What this task involves
Show all lines of the entries in which the word "will" is found.

Information given

________

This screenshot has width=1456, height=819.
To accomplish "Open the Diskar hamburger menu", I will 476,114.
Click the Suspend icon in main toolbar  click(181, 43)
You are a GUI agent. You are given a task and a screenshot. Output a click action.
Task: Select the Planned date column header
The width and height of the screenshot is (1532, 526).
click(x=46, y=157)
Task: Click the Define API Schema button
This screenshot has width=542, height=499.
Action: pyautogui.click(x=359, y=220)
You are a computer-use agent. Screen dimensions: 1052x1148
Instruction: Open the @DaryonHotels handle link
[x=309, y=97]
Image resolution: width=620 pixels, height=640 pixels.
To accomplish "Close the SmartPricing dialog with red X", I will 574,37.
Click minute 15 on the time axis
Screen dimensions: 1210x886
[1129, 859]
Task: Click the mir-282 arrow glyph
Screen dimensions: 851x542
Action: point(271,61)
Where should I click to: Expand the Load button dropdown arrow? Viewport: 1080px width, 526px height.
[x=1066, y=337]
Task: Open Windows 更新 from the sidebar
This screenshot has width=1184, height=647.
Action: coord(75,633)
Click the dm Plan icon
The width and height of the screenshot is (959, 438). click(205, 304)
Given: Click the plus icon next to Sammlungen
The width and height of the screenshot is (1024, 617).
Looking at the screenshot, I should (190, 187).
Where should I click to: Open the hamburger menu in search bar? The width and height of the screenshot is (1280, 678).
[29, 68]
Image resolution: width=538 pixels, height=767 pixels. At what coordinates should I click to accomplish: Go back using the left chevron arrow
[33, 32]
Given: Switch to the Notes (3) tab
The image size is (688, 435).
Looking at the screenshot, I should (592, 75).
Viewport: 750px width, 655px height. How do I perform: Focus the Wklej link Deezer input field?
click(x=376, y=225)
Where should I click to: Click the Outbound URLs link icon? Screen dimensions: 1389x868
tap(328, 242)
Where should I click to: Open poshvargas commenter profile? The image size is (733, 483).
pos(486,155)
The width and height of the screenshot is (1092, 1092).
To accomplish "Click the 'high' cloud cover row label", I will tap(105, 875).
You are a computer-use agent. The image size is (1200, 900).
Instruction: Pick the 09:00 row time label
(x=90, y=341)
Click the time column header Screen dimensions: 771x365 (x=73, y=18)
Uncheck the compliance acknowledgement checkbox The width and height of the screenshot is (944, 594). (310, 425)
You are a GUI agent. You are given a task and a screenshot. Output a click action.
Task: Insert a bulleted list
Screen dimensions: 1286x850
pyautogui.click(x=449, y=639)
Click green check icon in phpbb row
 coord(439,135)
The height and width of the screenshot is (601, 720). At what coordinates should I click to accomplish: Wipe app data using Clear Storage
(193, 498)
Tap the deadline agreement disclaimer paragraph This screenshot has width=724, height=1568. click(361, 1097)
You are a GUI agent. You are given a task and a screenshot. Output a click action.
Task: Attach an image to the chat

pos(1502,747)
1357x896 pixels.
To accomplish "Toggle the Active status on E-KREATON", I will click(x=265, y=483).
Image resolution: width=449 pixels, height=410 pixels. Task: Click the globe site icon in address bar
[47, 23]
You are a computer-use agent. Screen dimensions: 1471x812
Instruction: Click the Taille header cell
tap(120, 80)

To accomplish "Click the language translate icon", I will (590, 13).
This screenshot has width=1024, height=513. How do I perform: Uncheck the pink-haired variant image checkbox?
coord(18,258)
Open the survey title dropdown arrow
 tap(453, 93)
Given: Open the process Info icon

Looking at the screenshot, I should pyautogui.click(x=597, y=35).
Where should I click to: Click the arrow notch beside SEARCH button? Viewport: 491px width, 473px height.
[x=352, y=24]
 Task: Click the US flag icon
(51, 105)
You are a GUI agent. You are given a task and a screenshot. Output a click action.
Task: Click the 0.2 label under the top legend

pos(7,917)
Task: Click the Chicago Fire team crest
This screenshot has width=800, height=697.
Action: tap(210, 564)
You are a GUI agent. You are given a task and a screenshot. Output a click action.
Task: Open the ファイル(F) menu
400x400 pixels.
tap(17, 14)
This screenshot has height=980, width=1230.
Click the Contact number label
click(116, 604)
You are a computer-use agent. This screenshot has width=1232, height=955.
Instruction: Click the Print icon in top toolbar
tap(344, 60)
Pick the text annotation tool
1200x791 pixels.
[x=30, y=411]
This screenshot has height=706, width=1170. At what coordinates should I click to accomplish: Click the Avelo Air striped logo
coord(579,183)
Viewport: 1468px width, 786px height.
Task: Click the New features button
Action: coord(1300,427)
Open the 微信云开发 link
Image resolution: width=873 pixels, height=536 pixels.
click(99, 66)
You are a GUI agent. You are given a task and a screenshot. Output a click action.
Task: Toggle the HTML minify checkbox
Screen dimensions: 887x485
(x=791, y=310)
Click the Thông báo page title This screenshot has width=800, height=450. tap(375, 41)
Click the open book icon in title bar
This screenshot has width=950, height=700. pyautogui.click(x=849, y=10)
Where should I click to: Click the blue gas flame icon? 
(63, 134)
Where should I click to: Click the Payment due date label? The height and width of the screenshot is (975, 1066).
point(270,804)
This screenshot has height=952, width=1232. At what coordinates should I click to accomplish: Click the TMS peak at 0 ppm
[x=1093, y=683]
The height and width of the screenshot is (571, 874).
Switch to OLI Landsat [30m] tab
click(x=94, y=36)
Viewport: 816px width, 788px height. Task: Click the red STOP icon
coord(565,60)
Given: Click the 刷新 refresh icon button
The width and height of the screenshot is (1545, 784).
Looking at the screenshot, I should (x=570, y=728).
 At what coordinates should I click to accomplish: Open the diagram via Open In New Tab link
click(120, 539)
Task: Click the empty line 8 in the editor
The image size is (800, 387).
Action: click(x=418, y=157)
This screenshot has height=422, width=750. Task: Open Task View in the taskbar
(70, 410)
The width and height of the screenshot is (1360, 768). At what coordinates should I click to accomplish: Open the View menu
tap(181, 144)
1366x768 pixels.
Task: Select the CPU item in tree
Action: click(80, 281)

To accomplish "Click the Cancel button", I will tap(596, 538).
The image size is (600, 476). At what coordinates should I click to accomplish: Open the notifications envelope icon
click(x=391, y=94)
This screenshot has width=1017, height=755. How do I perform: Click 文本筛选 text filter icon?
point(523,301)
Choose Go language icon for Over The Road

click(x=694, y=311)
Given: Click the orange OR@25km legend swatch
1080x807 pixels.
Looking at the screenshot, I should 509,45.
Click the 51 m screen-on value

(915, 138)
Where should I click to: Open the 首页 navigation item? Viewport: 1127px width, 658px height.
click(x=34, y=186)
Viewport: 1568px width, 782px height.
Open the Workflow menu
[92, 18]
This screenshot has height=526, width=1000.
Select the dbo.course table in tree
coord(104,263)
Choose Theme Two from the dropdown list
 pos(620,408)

________

Response to this exercise
To accomplish "Open the Diskar hamburger menu", I will 476,114.
To accomplish "Close the SmartPricing dialog with red X", I will 574,37.
To accomplish "Click the 'high' cloud cover row label", I will tap(105, 875).
To accomplish "Toggle the Active status on E-KREATON", I will click(x=265, y=483).
To accomplish "Click the language translate icon", I will (590, 13).
To accomplish "Click the Cancel button", I will tap(596, 538).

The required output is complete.